Task objective: For the listing underneath, give the count of lines containing the string "article" and nothing further.

########################################

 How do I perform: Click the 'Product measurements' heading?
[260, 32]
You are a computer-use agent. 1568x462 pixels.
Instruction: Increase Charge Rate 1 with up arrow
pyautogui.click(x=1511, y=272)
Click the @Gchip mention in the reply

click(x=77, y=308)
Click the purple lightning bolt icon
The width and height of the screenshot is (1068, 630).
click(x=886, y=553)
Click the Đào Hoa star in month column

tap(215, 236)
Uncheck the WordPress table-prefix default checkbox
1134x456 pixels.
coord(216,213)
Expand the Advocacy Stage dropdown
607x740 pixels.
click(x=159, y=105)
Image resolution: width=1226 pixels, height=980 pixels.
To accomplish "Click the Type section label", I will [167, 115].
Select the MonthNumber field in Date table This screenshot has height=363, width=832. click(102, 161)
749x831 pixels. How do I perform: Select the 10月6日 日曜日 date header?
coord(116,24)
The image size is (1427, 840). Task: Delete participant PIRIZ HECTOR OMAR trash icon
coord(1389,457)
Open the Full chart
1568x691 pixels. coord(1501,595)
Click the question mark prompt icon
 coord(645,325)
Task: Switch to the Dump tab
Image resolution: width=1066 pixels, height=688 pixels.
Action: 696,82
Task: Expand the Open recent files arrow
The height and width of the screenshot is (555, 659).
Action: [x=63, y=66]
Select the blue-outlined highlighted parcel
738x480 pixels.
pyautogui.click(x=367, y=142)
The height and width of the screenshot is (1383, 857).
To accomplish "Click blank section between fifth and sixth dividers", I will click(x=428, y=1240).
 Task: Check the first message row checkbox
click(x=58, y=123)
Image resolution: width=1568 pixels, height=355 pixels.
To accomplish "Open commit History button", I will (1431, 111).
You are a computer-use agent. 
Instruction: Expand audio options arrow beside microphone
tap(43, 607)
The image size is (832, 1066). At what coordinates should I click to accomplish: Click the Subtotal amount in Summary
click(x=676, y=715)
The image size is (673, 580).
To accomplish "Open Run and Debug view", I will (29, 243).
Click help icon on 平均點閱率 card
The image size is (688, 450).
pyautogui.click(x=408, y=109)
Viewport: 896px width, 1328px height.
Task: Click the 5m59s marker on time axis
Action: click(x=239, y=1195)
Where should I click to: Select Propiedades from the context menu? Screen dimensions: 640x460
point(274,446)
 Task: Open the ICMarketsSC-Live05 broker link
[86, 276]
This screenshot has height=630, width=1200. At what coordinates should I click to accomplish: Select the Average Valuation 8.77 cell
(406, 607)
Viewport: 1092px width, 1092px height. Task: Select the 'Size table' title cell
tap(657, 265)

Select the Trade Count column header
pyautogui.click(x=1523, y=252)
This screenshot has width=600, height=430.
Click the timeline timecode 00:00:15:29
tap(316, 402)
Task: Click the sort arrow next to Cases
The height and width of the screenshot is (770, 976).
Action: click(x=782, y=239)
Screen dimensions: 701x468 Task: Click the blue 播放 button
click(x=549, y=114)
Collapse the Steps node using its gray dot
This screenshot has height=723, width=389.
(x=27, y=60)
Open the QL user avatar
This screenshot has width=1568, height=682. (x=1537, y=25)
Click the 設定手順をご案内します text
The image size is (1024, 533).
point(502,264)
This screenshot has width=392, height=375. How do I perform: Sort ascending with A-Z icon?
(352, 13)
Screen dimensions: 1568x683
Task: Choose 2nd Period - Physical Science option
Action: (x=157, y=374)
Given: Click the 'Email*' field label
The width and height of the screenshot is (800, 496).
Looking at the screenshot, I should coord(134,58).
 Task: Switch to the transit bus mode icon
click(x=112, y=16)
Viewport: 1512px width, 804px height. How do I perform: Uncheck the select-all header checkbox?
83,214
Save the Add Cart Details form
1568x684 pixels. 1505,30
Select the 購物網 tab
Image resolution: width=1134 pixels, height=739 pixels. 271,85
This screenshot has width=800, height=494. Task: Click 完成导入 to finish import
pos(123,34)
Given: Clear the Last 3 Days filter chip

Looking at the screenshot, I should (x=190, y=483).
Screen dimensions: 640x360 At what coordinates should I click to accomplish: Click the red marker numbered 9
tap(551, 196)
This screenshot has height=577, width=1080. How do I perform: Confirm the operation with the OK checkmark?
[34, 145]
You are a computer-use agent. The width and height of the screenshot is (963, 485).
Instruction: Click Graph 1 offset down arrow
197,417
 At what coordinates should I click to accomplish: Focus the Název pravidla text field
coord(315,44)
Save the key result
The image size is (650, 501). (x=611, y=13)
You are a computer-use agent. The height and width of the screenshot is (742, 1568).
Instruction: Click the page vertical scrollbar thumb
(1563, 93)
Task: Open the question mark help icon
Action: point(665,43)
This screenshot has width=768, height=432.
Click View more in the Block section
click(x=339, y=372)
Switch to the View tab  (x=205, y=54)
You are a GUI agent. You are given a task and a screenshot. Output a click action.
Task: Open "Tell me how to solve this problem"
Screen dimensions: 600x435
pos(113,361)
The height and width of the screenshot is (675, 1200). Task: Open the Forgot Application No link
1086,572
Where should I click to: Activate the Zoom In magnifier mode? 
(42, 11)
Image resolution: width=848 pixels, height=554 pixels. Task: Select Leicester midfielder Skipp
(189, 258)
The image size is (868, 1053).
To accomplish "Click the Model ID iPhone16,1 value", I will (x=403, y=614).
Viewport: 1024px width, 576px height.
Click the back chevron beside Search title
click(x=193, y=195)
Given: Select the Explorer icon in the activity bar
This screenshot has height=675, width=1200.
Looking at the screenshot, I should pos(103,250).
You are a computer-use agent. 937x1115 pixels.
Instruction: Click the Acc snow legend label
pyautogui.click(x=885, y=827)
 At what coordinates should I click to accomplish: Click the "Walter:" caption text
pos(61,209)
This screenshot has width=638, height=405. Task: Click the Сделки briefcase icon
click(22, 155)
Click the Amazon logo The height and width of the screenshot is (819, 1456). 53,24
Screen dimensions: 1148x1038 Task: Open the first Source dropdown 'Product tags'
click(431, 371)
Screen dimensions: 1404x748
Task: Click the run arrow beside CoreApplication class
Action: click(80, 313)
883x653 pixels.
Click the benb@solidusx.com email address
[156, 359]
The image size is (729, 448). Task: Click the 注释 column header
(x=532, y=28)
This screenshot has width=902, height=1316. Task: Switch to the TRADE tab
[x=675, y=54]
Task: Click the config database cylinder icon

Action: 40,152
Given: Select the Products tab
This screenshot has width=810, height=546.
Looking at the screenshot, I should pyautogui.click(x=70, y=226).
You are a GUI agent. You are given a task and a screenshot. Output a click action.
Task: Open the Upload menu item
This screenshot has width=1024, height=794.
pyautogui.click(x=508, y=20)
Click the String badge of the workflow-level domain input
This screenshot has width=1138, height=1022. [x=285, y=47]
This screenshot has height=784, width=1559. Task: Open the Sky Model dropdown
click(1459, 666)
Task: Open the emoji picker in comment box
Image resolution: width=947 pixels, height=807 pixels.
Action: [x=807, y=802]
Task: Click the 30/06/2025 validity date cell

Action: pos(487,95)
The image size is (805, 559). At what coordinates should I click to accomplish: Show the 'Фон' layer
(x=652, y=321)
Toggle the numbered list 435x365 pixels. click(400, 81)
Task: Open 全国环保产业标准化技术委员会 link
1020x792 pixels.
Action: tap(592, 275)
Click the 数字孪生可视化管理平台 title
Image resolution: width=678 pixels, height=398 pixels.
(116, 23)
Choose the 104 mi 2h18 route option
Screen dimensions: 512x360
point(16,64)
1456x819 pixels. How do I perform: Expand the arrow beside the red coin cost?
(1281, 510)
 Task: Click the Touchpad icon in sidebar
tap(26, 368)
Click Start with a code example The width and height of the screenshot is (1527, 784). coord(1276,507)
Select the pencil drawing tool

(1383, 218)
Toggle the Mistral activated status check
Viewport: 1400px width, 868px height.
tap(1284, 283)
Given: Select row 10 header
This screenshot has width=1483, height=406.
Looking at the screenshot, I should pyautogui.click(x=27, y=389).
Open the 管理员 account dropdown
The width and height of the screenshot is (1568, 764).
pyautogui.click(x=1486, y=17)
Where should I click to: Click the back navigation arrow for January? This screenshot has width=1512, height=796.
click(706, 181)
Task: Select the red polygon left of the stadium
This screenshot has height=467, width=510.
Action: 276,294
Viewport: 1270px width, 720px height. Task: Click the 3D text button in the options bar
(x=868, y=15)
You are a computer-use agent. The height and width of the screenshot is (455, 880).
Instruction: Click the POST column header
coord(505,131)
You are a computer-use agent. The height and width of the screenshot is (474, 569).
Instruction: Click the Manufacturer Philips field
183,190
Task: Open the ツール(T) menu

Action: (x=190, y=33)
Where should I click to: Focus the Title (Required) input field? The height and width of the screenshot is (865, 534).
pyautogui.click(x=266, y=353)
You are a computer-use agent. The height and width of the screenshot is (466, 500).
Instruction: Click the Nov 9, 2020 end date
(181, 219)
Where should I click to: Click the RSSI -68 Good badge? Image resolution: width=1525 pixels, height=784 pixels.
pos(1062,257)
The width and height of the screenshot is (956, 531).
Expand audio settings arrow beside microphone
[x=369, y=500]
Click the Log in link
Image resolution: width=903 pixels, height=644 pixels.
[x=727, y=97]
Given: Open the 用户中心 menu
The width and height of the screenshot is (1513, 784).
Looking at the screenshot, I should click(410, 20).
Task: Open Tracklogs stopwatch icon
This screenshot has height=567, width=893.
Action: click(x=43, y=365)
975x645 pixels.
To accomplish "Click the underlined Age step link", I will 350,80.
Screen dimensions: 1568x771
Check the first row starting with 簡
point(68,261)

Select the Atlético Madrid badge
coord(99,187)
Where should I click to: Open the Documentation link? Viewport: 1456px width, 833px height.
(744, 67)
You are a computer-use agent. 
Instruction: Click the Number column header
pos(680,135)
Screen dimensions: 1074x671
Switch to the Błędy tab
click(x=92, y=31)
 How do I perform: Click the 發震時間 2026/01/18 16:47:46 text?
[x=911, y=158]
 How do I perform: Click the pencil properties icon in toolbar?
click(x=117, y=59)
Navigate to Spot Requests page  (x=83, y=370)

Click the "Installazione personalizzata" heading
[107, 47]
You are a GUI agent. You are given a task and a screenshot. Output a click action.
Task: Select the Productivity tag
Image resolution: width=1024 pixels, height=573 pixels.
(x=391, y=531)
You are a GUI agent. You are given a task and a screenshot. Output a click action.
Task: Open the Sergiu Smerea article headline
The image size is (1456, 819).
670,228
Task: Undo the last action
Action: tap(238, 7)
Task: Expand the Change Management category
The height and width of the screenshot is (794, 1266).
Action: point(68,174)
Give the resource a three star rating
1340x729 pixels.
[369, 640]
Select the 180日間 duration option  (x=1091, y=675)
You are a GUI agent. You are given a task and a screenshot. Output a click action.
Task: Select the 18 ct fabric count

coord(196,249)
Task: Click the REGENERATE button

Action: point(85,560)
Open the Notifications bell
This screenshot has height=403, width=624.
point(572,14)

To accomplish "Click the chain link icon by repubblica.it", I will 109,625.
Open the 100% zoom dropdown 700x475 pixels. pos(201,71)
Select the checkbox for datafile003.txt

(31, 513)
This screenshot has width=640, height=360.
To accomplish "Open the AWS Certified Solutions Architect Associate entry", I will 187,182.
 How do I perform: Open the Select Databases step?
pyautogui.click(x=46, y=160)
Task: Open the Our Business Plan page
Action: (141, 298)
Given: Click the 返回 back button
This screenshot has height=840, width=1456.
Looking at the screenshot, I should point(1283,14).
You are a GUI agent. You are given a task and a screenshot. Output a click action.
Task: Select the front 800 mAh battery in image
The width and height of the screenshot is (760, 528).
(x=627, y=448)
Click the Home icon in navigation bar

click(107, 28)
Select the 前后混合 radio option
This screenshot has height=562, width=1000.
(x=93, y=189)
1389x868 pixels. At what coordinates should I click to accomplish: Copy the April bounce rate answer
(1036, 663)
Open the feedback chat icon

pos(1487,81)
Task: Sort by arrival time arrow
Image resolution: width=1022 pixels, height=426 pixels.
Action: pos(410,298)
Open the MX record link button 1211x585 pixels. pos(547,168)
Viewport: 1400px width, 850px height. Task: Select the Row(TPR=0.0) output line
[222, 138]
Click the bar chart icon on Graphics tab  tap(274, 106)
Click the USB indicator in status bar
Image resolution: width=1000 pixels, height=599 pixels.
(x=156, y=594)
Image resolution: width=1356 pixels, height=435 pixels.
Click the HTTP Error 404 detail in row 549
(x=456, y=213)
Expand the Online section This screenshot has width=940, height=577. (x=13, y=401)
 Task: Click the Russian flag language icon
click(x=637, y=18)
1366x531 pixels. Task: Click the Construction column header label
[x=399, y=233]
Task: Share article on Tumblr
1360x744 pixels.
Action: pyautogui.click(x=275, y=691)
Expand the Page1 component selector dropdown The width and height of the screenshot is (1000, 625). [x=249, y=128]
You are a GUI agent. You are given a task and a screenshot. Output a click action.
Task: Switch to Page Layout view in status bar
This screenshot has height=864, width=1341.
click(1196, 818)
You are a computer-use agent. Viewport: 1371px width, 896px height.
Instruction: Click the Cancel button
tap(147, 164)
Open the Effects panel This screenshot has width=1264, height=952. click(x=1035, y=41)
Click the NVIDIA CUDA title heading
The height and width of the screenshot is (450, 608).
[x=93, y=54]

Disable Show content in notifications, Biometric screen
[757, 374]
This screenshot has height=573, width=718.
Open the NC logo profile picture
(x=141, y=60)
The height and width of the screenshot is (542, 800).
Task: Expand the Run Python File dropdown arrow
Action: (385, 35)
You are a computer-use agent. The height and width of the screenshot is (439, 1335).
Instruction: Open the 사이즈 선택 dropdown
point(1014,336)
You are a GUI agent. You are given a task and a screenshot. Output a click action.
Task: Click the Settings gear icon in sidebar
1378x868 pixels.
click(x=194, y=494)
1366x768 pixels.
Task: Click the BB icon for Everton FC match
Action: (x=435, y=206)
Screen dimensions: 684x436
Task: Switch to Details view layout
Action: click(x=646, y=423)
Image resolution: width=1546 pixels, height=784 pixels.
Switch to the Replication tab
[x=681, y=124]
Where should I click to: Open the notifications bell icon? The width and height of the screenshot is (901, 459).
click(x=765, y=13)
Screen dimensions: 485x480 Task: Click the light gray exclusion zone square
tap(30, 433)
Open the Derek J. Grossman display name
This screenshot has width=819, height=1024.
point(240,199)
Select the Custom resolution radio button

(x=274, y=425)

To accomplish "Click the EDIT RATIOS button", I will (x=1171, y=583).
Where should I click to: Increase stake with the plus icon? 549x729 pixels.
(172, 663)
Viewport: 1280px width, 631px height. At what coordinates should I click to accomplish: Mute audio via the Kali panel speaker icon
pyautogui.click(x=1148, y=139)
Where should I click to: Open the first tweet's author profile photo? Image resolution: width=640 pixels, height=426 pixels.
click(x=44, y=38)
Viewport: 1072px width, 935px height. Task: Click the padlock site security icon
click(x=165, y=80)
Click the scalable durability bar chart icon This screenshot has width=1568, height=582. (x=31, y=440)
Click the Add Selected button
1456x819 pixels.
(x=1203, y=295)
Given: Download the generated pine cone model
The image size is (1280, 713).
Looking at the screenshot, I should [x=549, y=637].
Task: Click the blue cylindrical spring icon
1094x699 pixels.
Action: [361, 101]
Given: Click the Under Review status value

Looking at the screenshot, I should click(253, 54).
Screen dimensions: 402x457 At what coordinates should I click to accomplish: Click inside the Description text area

########################################

Your response: 2